#### DATASET EXCERPTS ####
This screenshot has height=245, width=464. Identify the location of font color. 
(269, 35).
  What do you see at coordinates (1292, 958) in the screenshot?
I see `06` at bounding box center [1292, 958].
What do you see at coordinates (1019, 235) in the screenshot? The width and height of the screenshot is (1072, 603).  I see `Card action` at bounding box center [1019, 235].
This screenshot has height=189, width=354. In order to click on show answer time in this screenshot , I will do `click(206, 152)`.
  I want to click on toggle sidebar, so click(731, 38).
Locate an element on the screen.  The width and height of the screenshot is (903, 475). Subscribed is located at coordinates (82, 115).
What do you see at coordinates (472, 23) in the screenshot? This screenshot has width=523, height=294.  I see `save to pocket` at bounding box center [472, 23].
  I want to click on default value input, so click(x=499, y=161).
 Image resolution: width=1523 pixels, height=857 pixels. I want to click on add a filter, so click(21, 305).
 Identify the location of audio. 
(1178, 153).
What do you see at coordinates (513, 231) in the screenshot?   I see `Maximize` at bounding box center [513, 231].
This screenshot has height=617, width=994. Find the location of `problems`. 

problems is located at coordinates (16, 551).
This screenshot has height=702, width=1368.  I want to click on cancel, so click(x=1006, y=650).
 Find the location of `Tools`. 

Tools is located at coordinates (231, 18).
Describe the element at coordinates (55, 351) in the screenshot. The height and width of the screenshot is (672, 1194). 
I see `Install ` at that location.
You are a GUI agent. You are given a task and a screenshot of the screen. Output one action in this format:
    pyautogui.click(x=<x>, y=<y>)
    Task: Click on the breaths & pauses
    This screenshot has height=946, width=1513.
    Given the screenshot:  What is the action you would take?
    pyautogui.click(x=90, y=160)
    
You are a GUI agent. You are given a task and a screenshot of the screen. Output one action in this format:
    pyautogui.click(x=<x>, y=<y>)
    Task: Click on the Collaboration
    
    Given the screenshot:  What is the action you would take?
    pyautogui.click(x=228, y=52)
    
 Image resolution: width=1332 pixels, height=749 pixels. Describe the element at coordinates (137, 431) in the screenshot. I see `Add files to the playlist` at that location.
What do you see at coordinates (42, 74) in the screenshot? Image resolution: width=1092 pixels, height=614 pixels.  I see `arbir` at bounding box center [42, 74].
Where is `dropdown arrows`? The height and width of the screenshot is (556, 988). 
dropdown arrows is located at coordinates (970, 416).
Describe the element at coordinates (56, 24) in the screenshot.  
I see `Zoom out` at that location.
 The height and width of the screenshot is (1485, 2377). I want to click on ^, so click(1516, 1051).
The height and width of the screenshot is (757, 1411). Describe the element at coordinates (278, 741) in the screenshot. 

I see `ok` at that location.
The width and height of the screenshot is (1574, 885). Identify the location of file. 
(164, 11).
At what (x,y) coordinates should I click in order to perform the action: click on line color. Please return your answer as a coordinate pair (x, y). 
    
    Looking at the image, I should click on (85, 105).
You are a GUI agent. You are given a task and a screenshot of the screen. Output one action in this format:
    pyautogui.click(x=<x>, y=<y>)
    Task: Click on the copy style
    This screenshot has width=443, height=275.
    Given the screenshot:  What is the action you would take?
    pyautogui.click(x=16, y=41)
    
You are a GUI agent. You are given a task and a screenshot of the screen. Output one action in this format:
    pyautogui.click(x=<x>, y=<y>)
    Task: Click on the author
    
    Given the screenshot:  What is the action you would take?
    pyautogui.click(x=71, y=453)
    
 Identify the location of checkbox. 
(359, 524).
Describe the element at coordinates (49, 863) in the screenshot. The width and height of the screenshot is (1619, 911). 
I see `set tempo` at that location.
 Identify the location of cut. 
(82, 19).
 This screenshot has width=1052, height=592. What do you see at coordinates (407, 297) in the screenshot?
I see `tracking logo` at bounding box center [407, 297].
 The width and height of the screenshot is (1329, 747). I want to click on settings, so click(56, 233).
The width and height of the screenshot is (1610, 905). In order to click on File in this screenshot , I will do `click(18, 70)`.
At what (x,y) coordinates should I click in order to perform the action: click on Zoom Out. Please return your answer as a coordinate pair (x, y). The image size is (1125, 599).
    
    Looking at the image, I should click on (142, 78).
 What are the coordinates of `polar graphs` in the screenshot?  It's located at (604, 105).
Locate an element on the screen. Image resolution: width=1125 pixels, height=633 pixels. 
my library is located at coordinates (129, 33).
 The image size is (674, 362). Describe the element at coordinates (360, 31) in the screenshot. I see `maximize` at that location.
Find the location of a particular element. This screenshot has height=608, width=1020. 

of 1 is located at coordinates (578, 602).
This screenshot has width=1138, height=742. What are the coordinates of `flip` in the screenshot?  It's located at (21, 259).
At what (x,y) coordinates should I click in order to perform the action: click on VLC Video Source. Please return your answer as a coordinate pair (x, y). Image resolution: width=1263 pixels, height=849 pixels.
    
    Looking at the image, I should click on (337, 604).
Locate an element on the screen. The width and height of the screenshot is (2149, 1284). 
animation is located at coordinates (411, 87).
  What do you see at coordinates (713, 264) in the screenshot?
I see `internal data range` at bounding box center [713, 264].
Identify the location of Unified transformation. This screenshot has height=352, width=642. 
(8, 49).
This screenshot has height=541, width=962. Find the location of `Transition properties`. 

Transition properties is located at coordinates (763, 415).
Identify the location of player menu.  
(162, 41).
####
WRITTEN TASK
Convert the records above into a JSON list of strings with one string per line, skipping blank lines.

TASK RESULT
[
  "This screenshot has height=245, width=464. Identify the location of font color. ",
  "(269, 35).",
  "  What do you see at coordinates (1292, 958) in the screenshot?",
  "I see `06` at bounding box center [1292, 958].",
  "What do you see at coordinates (1019, 235) in the screenshot? The width and height of the screenshot is (1072, 603).  I see `Card action` at bounding box center [1019, 235].",
  "This screenshot has height=189, width=354. In order to click on show answer time in this screenshot , I will do `click(206, 152)`.",
  "  I want to click on toggle sidebar, so click(731, 38).",
  "Locate an element on the screen.  The width and height of the screenshot is (903, 475). Subscribed is located at coordinates (82, 115).",
  "What do you see at coordinates (472, 23) in the screenshot? This screenshot has width=523, height=294.  I see `save to pocket` at bounding box center [472, 23].",
  "  I want to click on default value input, so click(x=499, y=161).",
  " Image resolution: width=1523 pixels, height=857 pixels. I want to click on add a filter, so click(21, 305).",
  " Identify the location of audio. ",
  "(1178, 153).",
  "What do you see at coordinates (513, 231) in the screenshot?   I see `Maximize` at bounding box center [513, 231].",
  "This screenshot has height=617, width=994. Find the location of `problems`. ",
  "problems is located at coordinates (16, 551).",
  "This screenshot has height=702, width=1368.  I want to click on cancel, so click(x=1006, y=650).",
  " Find the location of `Tools`. ",
  "Tools is located at coordinates (231, 18).",
  "Describe the element at coordinates (55, 351) in the screenshot. The height and width of the screenshot is (672, 1194). ",
  "I see `Install ` at that location.",
  "You are a GUI agent. You are given a task and a screenshot of the screen. Output one action in this format:",
  "    pyautogui.click(x=<x>, y=<y>)",
  "    Task: Click on the breaths & pauses",
  "    This screenshot has height=946, width=1513.",
  "    Given the screenshot:  What is the action you would take?",
  "    pyautogui.click(x=90, y=160)",
  "You are a GUI agent. You are given a task and a screenshot of the screen. Output one action in this format:",
  "    pyautogui.click(x=<x>, y=<y>)",
  "    Task: Click on the Collaboration",
  "    Given the screenshot:  What is the action you would take?",
  "    pyautogui.click(x=228, y=52)",
  " Image resolution: width=1332 pixels, height=749 pixels. Describe the element at coordinates (137, 431) in the screenshot. I see `Add files to the playlist` at that location.",
  "What do you see at coordinates (42, 74) in the screenshot? Image resolution: width=1092 pixels, height=614 pixels.  I see `arbir` at bounding box center [42, 74].",
  "Where is `dropdown arrows`? The height and width of the screenshot is (556, 988). ",
  "dropdown arrows is located at coordinates (970, 416).",
  "Describe the element at coordinates (56, 24) in the screenshot.  ",
  "I see `Zoom out` at that location.",
  " The height and width of the screenshot is (1485, 2377). I want to click on ^, so click(1516, 1051).",
  "The height and width of the screenshot is (757, 1411). Describe the element at coordinates (278, 741) in the screenshot. ",
  "I see `ok` at that location.",
  "The width and height of the screenshot is (1574, 885). Identify the location of file. ",
  "(164, 11).",
  "At what (x,y) coordinates should I click in order to perform the action: click on line color. Please return your answer as a coordinate pair (x, y). ",
  "    Looking at the image, I should click on (85, 105).",
  "You are a GUI agent. You are given a task and a screenshot of the screen. Output one action in this format:",
  "    pyautogui.click(x=<x>, y=<y>)",
  "    Task: Click on the copy style",
  "    This screenshot has width=443, height=275.",
  "    Given the screenshot:  What is the action you would take?",
  "    pyautogui.click(x=16, y=41)",
  "You are a GUI agent. You are given a task and a screenshot of the screen. Output one action in this format:",
  "    pyautogui.click(x=<x>, y=<y>)",
  "    Task: Click on the author",
  "    Given the screenshot:  What is the action you would take?",
  "    pyautogui.click(x=71, y=453)",
  " Identify the location of checkbox. ",
  "(359, 524).",
  "Describe the element at coordinates (49, 863) in the screenshot. The width and height of the screenshot is (1619, 911). ",
  "I see `set tempo` at that location.",
  " Identify the location of cut. ",
  "(82, 19).",
  " This screenshot has width=1052, height=592. What do you see at coordinates (407, 297) in the screenshot?",
  "I see `tracking logo` at bounding box center [407, 297].",
  " The width and height of the screenshot is (1329, 747). I want to click on settings, so click(56, 233).",
  "The width and height of the screenshot is (1610, 905). In order to click on File in this screenshot , I will do `click(18, 70)`.",
  "At what (x,y) coordinates should I click in order to perform the action: click on Zoom Out. Please return your answer as a coordinate pair (x, y). The image size is (1125, 599).",
  "    Looking at the image, I should click on (142, 78).",
  " What are the coordinates of `polar graphs` in the screenshot?  It's located at (604, 105).",
  "Locate an element on the screen. Image resolution: width=1125 pixels, height=633 pixels. ",
  "my library is located at coordinates (129, 33).",
  " The image size is (674, 362). Describe the element at coordinates (360, 31) in the screenshot. I see `maximize` at that location.",
  "Find the location of a particular element. This screenshot has height=608, width=1020. ",
  "of 1 is located at coordinates (578, 602).",
  "This screenshot has width=1138, height=742. What are the coordinates of `flip` in the screenshot?  It's located at (21, 259).",
  "At what (x,y) coordinates should I click in order to perform the action: click on VLC Video Source. Please return your answer as a coordinate pair (x, y). Image resolution: width=1263 pixels, height=849 pixels.",
  "    Looking at the image, I should click on (337, 604).",
  "Locate an element on the screen. The width and height of the screenshot is (2149, 1284). ",
  "animation is located at coordinates (411, 87).",
  "  What do you see at coordinates (713, 264) in the screenshot?",
  "I see `internal data range` at bounding box center [713, 264].",
  "Identify the location of Unified transformation. This screenshot has height=352, width=642. ",
  "(8, 49).",
  "This screenshot has height=541, width=962. Find the location of `Transition properties`. ",
  "Transition properties is located at coordinates (763, 415).",
  "Identify the location of player menu.  ",
  "(162, 41)."
]